For some time now, the Seminole Tribe of Florida has been trying to earn the right to offer house banked card games at the casinos they operate around the state. The tribe wants to offer blackjack and other games but have had to take on several legal battles in order to be able to do so. This week, the tribe was able to win a major battle in their fight for such gaming entertainment.
Federal Ruling in Their Favor
Just yesterday, Robert Hinkle, a Federal Court Judge, ruled in favor of the tribe in the case. Judge Hinkle decided that the state of Florida had been in violation of the terms of contract with the tribe. The state and the tribe had signed a 20 year gambling compact that would allow the tribe to offer such games as blackjack. However, the state choose to allow operators of pari-mutuel gaming to offer card games known as ‘designated player’ options. Such games have a player at a table to act as the house. Normally, this person would be an outside source due to financial requirements.
Back in 2010, the tribe signed the 20 year gaming compact with Florida that would give the tribe five years of exclusive rights to baccarat and blackjack, all house banked card games. The state would then earn $1.7 billion in revenue sharing. However, during the five year time frame, the state decided to authorize the race tracks, both dog and horse, the right to provide the designated player games. The Seminoles felt this was the state going back on their deal of exclusivity for such card games.
New Gaming Compact
Last year, Governor Rick Scott was able to reach an agreement with the tribe for a new gaming compact but this compact was not approved by state legislature by the spring of 2016. In the meantime, the state decided to file a lawsuit that would force the Seminole tribe to cease providing their house banked games. The Seminoles also had filed suit, accusing the state of bargaining in bad faith.
The ruling by Hinkle will allow the tribe to continue to offer the banked card games for the duration of the contract as originally stated. A separate ruling was made in the state this past August where Hinkle called the games known as designated player to be an ‘egregious example of the cardrooms’ attempt to try and evade the prohibition of the banked card games.

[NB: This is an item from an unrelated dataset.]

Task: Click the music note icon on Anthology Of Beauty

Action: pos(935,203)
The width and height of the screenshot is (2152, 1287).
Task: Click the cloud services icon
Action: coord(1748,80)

The ruling this week will most likely start the negotiations again in efforts to create a replacement compact. The legal footing for the Seminole tribe has been improved which should be helpful for the tribe during a negotiation process. No matter what the decision will be, the state already missed out on quite a bit of cash that would have been provided with the compact that was on the table in the spring. The state would have earned $3.1 billion within the first seven years of operation with that deal.
The fight on the matter has been ongoing for some time. Now it seems the advantage has fallen towards the Seminole tribe. We shall see in the coming weeks or months if the tribe will be able to come to a final agreement with the state and gaming can resume as normal. Only time will tell what the final decision will be in this long and drawn out process.